PAGE TEXT.
— start —

So, during the call, I paused. What was true in my experience? Most of the things she was expressing simply did not resonate with me. So, I listened with respect, and understood where she was coming from, but not at the expense of my own self-respect and dignity. In the past, I was great at the listening, validating part. I could actually feel myself inside their experience (and still do), and be able to know what things were like in their world. My empathy was real. But I sucked at the self-advocacy part.

So by first pausing and checking in internally, I avoided throwing myself into some limbic reaction, and was able to remain in equanimity, for myself as much as for her. In the end, she felt heard, but we came to a better, and more truthful and honest, understanding. I hung up the phone, waiting for the post-evisceration fallout, where I feel icky and terrible. But it never happened. I just felt good. ‘Oh my gosh!’ I thought. ‘This is what it feels like to not take things personally!’ I was so excited I danced around my kitchen. It was not just a mental stance, but a visceral ‘non-stick’ experience.

I used to think that not taking things personally meant having some kind of tough wall around oneself, a thick reptilian skin that allowed other’s words and opinions just bounce right off you. I thought it meant I had to ‘take things like a man.’ Even my favorite gal in the world, Eve Ensler, takes issue with the idea that one should not take things personally, because, as she so rightly says, the whole world has been taught not to be a girl, ie, not to feel, not to take things in, not to feel vulnerable — all this of course at the expense of women and men and the planet. But I was wrong. It’s remaining porous and sensitive, and widening that sensitivity to include one’s own self and one’s own truth. Let your sensitivity reach deep down into you like a tap root to your soul. It’s my own job to be sensitive to me, and not anyone else’s.

— end —

INFORMATION SHOWN.
— start —

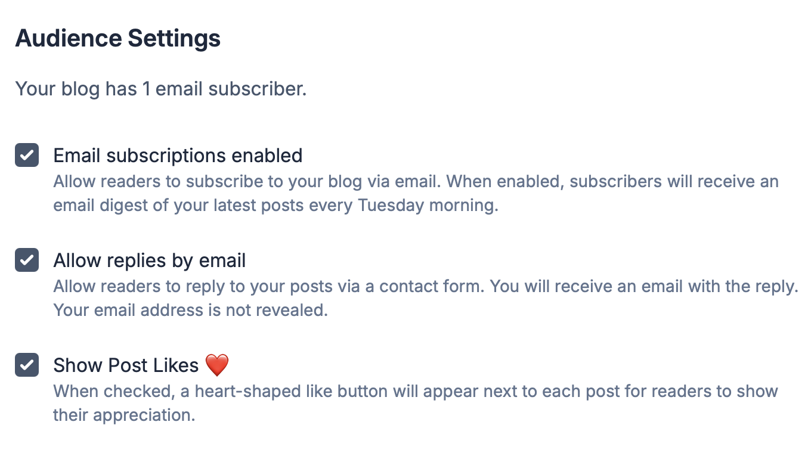Click 'You will receive an email' sentence
Viewport: 811px width, 459px height.
[602, 286]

— end —

EXERCISE 1.
Answer the following from the essay on not taking things personally.
(a) What was the writer bad at in the past?
(b) Whom does the writer call "my favorite gal in the world"?
(c) What did the writer do in the kitchen after the call?
EXERCISE 2. Repeat the passage of the essay on not taking things personally between "So, during the" and "the self-advocacy part.", inclusive.
EXERCISE 3. Go on with the essay on not taking things personally, beginning after its final sentence.
The data are separate material with no connection to the essay on not taking things personally.

RESULT 1.
(a) The self-advocacy part.
(b) Eve Ensler.
(c) The writer danced around the kitchen.

RESULT 2.
So, during the call, I paused. What was true in my experience? Most of the things she was expressing simply did not resonate with me. So, I listened with respect, and understood where she was coming from, but not at the expense of my own self-respect and dignity. In the past, I was great at the listening, validating part. I could actually feel myself inside their experience (and still do), and be able to know what things were like in their world. My empathy was real. But I sucked at the self-advocacy part.

RESULT 3.
Another one of my favorite gals, Byron Katie, says this, ‘No one will ever understand you—not once, not ever. Even at our most understanding, we can only understand our own story of who you are.’ I find that liberating. It allows me to hold others and their opinions a whole lot lighter. When I no longer hold myself responsible for making you understand me, then I have a lot more energy and productivity for the rest of my life, and all the things I want to do and create. It helps me to love and respect myself more. And when I do that, I just naturally love and respect others more. That’s how it works.

So next time someone wants to sit down and ‘share some feedback’, or ‘just needs to get something off their chest’, or decides to vent their liver via email, try this trick—pause, breathe, forget all the chatter your mind is saying about ‘not taking it personally’ (your mind can really be ridiculously unhelpful). Take a moment to be really truly sensitive to your self. And ask yourself: is what they are saying true for you in your experience? If not, then deeply trust yourself. If parts of what they are saying resonate, then accept those parts and learn from them.

I used to worry that if I didn’t take things personally, then I would end up like one of those arrogant jerks who never self-reflected. And I’d be the last to know what a jerk I was. But that worry made a martyr out of me. And the joke was on me because, of course, jerks don’t worry about being a jerk. So now I’m in the free fall of the ultimate self reflection: what’s true for me? It confronts me with my own existential aloneness. But it unites me with exceptional courage and clarity.

So, go ahead, take a risk, I dare you—don’t take it personally.